Parents often find figuring out how to feed their children one of the most stressful aspects of raising babies and young children. It is certainly not uncommon for parents to struggle with decisions around breastfeeding vs bottle-feeding. As children get older, parents often worry that their picky toddlers are subsisting on bread and pasta alone and will never eat a green vegetable. Frequently, as children develop and mature, and when parents stay calm at mealtimes and model their own healthy eating-habits, kids will grow into healthy, nourished people who eat a wide-range of nutritious foods.

For too many families, however, children who struggle with eating are more than just just “picky”: They may have an undiagnosed Pediatric Feeding Disorder.
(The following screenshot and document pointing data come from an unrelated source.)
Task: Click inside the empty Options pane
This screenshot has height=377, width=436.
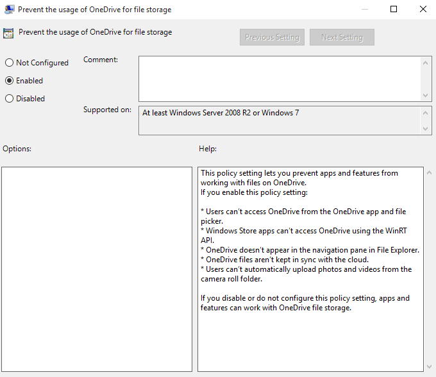Action: tap(97, 269)
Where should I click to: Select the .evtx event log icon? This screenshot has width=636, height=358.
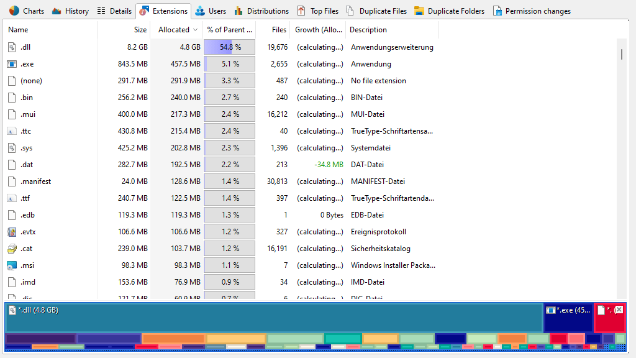coord(11,232)
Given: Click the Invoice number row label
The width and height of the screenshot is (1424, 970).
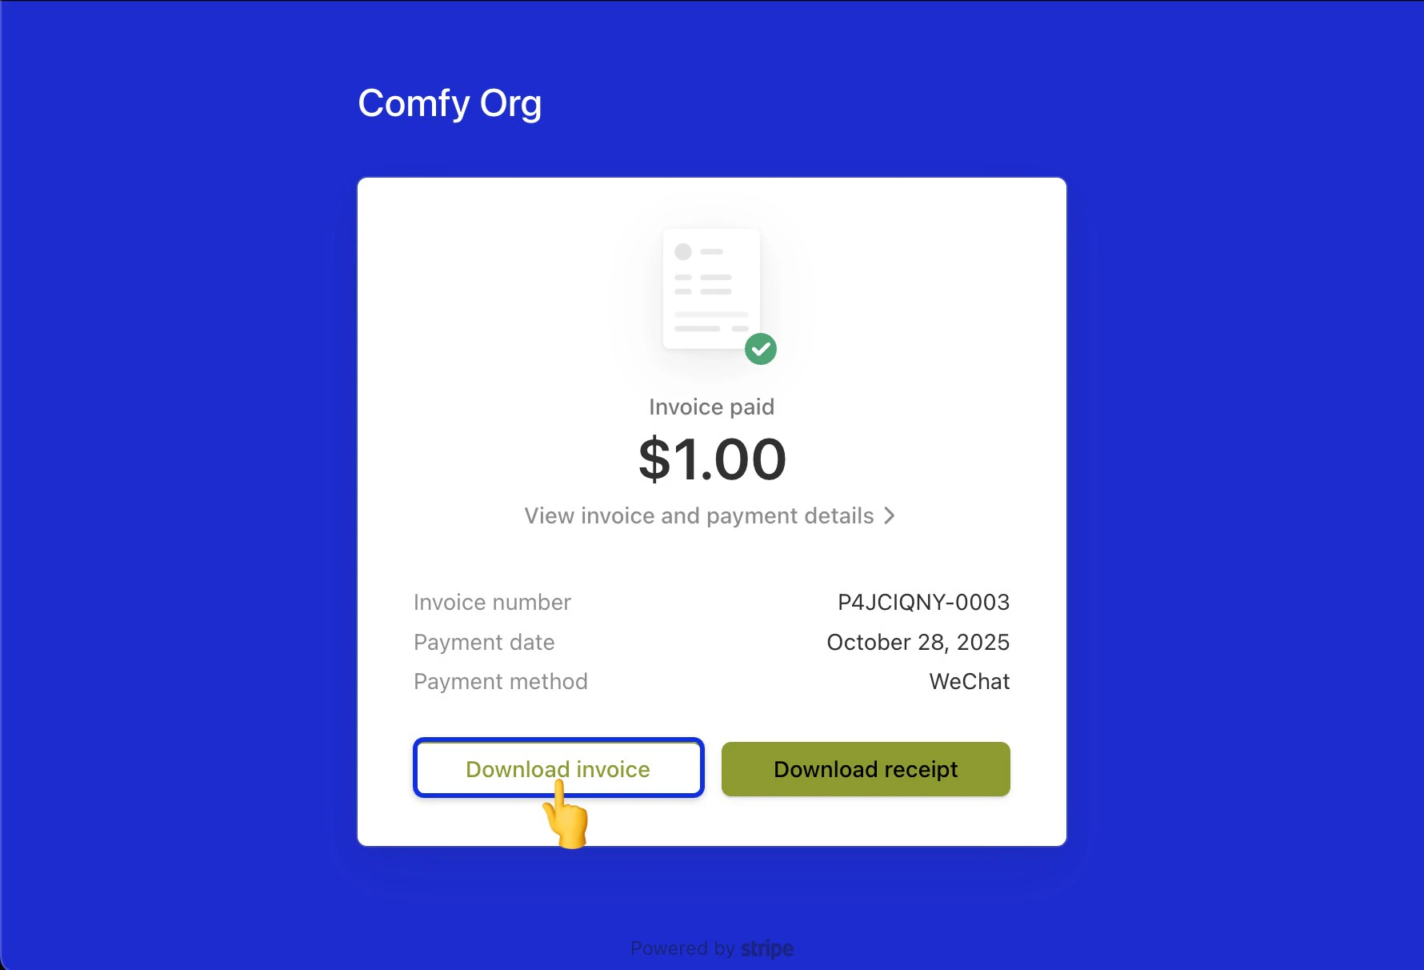Looking at the screenshot, I should coord(492,602).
A child who meets the criteria for Pediatric Feeding Disorder cannot eat the types of food or the quantities of food that other kids their age can eat. They may have a medical issue that is interfering with their ability to eat. Children may have difficulties with choking, gagging, or swallowing while eating, may complain of pain, or may vomit following meals. Some children may have feeding-skills challenges. They may have difficulty processing the sensory aspects of food (so food may taste too strong, too bitter, too spicy, or feel too chunky or slimy for example). Other children may have motor coordination difficulties which may get in their way of being able to suck, swallow, bite and chew successfully. Some children feel anxious by the experience of eating. They may throw tantrums during mealtimes or refuse to eat unless certain conditions are met.

Caregivers understandably feel stressed and overwhelmed when trying to ensure their child stays healthy and they are not able to meet their child’s nutritional needs. Too often caregivers are told to use “tough love”- simply don’t accommodate the child and she will eat when she is hungry. For children with a Pediatric Feeding Disorder- that is absolutely untrue. These kids require specialized treatment and parents need to use individualized, positive behavioral strategies to support their children.

Father and son eatingIt is estimated that anywhere from 1 in 23 to 1 in 37 children in the US have a Pediatric Feeding Disorder. This is higher than other well-known conditions such as autism (1 in 54) or cerebral palsy (1 in 323).1 Despite the high frequency of this condition, there is not enough evidence-based treatment available nor enough therapists who feel comfortable treating food-related-issues appropriately.

To support children who are extremely selective eaters or who have a Pediatric Feeding Disorder, Arbor Psychology Group has a multidisciplinary team of specialists available to work with the entire family. Our occupational therapists work directly with children while our psychologists support parents/caregivers to learn how to carry over the strategies learned in the clinic into the home setting. During occupational therapy sessions, children engage in sensory play as they learn to accept the look, feel, smell, and taste of foods. Children learn about the science of food, the reasons for hunger and eating, and why nutrition matters all while exploring foods in a comfortable way and while cooking. Parents learn how to create calm, predictable structure and maintain a positive parent-child relationship while supporting their child’s ability to eat. Our team collaborates with pediatricians, dieticians, and other medical providers for a comprehensive, holistic approach. Our overall goal is to make feeding- and eating- a rewarding, joyful experience! It doesn’t need to be a struggle.